**Task goal:** Repeat each record below exactly as it is written.
··· Data in this exercise ···
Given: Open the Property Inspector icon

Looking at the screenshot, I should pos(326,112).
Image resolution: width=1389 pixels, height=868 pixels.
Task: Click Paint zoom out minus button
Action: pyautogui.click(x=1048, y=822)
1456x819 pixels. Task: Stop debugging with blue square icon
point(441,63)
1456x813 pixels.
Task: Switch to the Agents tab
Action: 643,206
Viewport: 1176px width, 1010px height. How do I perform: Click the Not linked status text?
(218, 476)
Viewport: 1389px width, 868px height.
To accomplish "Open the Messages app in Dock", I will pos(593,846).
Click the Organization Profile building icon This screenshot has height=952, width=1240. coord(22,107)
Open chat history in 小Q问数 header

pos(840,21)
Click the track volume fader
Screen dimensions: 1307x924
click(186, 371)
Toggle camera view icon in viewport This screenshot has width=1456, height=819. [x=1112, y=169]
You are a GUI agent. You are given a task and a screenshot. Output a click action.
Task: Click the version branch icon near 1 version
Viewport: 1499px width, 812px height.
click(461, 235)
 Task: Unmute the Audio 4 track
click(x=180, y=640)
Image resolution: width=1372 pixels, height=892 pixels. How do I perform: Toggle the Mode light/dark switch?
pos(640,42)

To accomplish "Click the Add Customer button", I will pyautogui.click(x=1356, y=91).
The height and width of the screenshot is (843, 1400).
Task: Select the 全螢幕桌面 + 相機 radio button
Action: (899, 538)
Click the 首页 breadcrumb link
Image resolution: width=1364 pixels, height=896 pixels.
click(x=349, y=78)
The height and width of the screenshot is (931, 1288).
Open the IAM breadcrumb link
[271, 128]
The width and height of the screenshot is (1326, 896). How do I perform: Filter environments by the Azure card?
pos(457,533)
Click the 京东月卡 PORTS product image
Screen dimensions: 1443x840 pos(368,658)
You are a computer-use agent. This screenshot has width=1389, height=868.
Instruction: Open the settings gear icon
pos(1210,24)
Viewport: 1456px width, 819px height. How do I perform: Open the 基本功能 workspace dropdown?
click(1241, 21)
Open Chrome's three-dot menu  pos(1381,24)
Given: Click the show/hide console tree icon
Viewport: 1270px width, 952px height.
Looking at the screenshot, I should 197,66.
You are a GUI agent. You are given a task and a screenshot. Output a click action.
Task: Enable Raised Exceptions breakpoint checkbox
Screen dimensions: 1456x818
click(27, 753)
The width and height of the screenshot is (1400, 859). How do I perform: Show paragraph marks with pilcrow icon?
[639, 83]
···
**Output for this exercise:**
Given: Open the Property Inspector icon

Looking at the screenshot, I should pos(326,112).
Image resolution: width=1389 pixels, height=868 pixels.
Task: Click Paint zoom out minus button
Action: pyautogui.click(x=1048, y=822)
1456x819 pixels. Task: Stop debugging with blue square icon
point(441,63)
1456x813 pixels.
Task: Switch to the Agents tab
Action: 643,206
Viewport: 1176px width, 1010px height. How do I perform: Click the Not linked status text?
(218, 476)
Viewport: 1389px width, 868px height.
To accomplish "Open the Messages app in Dock", I will pos(593,846).
Click the Organization Profile building icon This screenshot has height=952, width=1240. coord(22,107)
Open chat history in 小Q问数 header

pos(840,21)
Click the track volume fader
Screen dimensions: 1307x924
click(186, 371)
Toggle camera view icon in viewport This screenshot has width=1456, height=819. [x=1112, y=169]
You are a GUI agent. You are given a task and a screenshot. Output a click action.
Task: Click the version branch icon near 1 version
Viewport: 1499px width, 812px height.
click(461, 235)
 Task: Unmute the Audio 4 track
click(x=180, y=640)
Image resolution: width=1372 pixels, height=892 pixels. How do I perform: Toggle the Mode light/dark switch?
pos(640,42)

To accomplish "Click the Add Customer button", I will pyautogui.click(x=1356, y=91).
The height and width of the screenshot is (843, 1400).
Task: Select the 全螢幕桌面 + 相機 radio button
Action: (899, 538)
Click the 首页 breadcrumb link
Image resolution: width=1364 pixels, height=896 pixels.
click(x=349, y=78)
The height and width of the screenshot is (931, 1288).
Open the IAM breadcrumb link
[271, 128]
The width and height of the screenshot is (1326, 896). How do I perform: Filter environments by the Azure card?
pos(457,533)
Click the 京东月卡 PORTS product image
Screen dimensions: 1443x840 pos(368,658)
You are a computer-use agent. This screenshot has width=1389, height=868.
Instruction: Open the settings gear icon
pos(1210,24)
Viewport: 1456px width, 819px height. How do I perform: Open the 基本功能 workspace dropdown?
click(1241, 21)
Open Chrome's three-dot menu  pos(1381,24)
Given: Click the show/hide console tree icon
Viewport: 1270px width, 952px height.
Looking at the screenshot, I should 197,66.
You are a GUI agent. You are given a task and a screenshot. Output a click action.
Task: Enable Raised Exceptions breakpoint checkbox
Screen dimensions: 1456x818
click(27, 753)
The width and height of the screenshot is (1400, 859). How do I perform: Show paragraph marks with pilcrow icon?
[639, 83]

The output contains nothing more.